Schaeffler: Deshalb ist die Aktie MDAX-Schlusslicht

24.4.2026 08:00:00 | Quelle: Der Aktionär | Lesedauer etwa 2 min.

Schaeffler rutscht am Morgen deutlich ab und landet mit mehr als fünf Prozent Minus am Ende des MDAX. Der Kurs verliert aber nicht wegen neuer operativer Schwäche, sondern wegen des Dividendenabschlags nach der gestrigen Hauptversammlung.Gleichzeitig treibt der Konzern den Umbau voran: Schaeffler will die Abhängigkeit vom Autozyklus verringern und setzt stärker auf Robotik, Drohnen sowie neue industrielle Anwendungen.

Die Hauptversammlung billigte die Dividende von 0,30 Euro je Aktie. Insgesamt schüttet Schaeffler rund 283,5 Millionen Euro aus. Auch Vorstand und Aufsichtsrat erhielten breite Zustimmung, Ulrike Hasbargen wurde in den Aufsichtsrat gewählt.

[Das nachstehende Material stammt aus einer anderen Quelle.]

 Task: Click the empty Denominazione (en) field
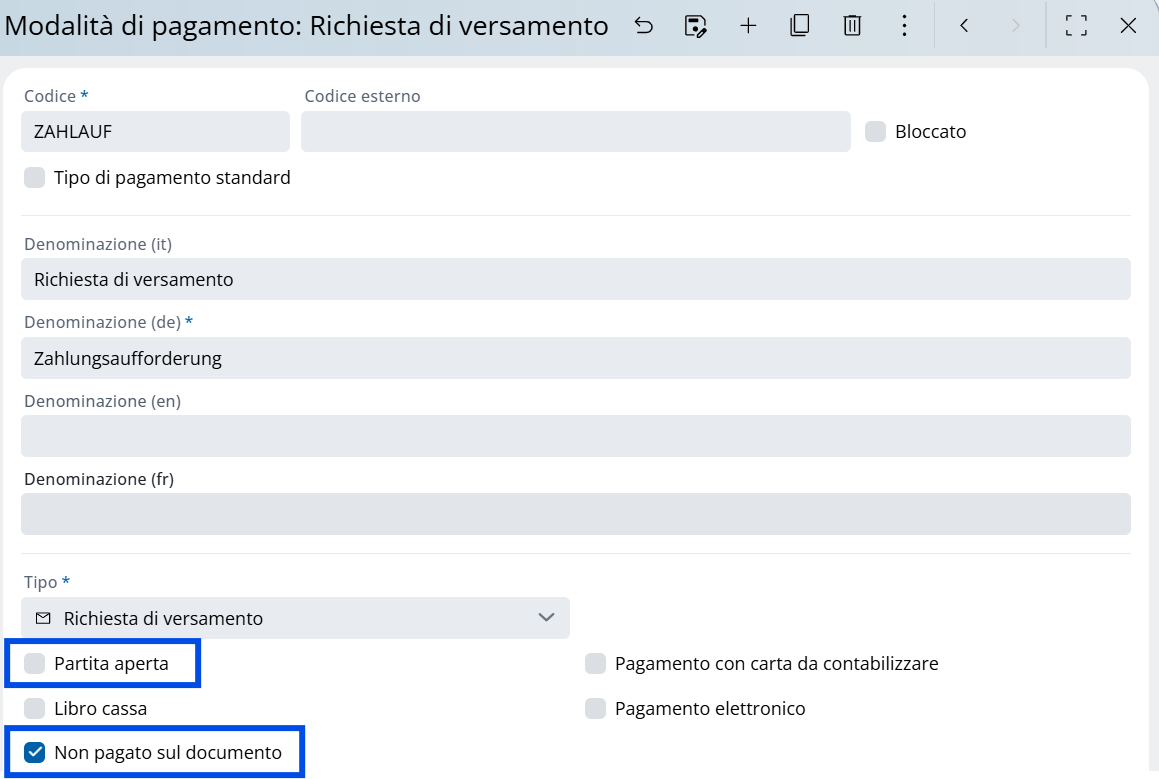(575, 436)
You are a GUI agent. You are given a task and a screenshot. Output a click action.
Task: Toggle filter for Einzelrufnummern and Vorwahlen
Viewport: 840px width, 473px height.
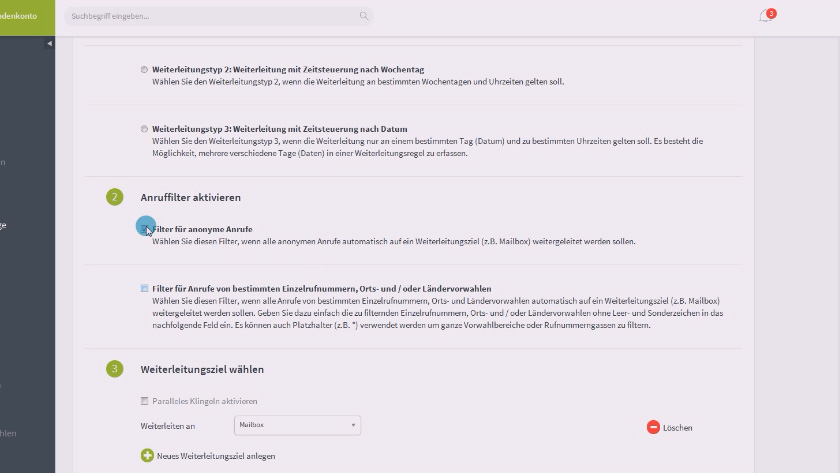point(145,288)
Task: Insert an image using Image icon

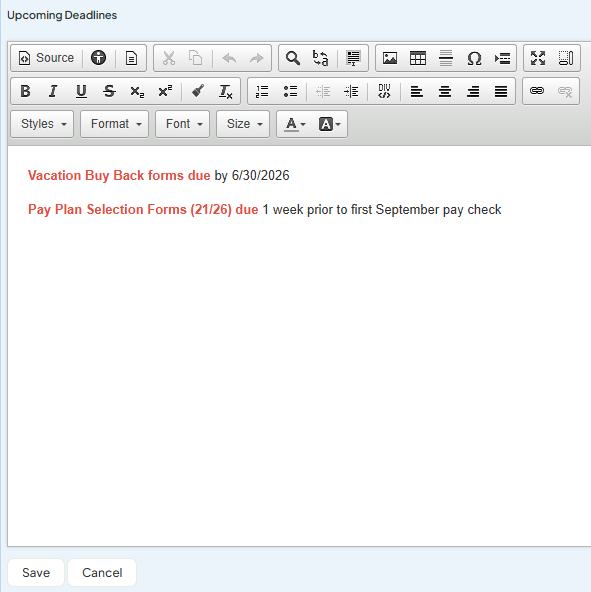Action: pos(390,58)
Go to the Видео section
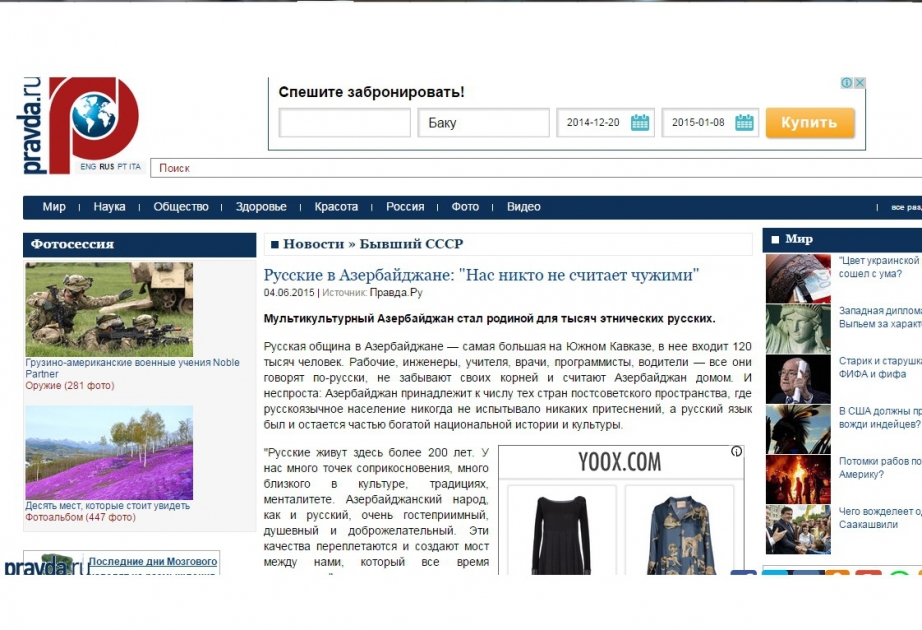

Operativ setzt Schaeffler auf den Umbau zur Motion-Technology-Gesellschaft. Nach dem ersten vollständigen Geschäftsjahr seit dem Zusammenschluss mit Vitesco verwies der Konzern auf eine breitere Aufstellung über vier Sparten und mehrere Regionen. Das soll Schwankungen im Automobilgeschäft abfedern und zugleich neue Erlösquellen öffnen.

Besonders die sogenannte fünfte Division liefert Fantasie. Dort bündelt Schaeffler Wachstumsaktivitäten wie humanoide Robotik, Verteidigungsgeschäft und angrenzende Industrieanwendungen. Damit rücken Märkte in den Fokus, in denen Präzision, Lagertechnik, Antriebskompetenz und Sensorik gefragt sind.

Charttechnisch hat die Aktie den kurzfristigen Aufwärtstrend gebrochen. Die Marke von 8,00 Euro stützt nun. Erst im Bereich um 7,00 Euro liegen weitere Unterstützungen. Vor dem Hintergrund der genannten Wachstumsoptionen erscheint ein nachhaltiger Rücksetzer in Richtung 7,00 Euro derzeit wenig wahrscheinlich.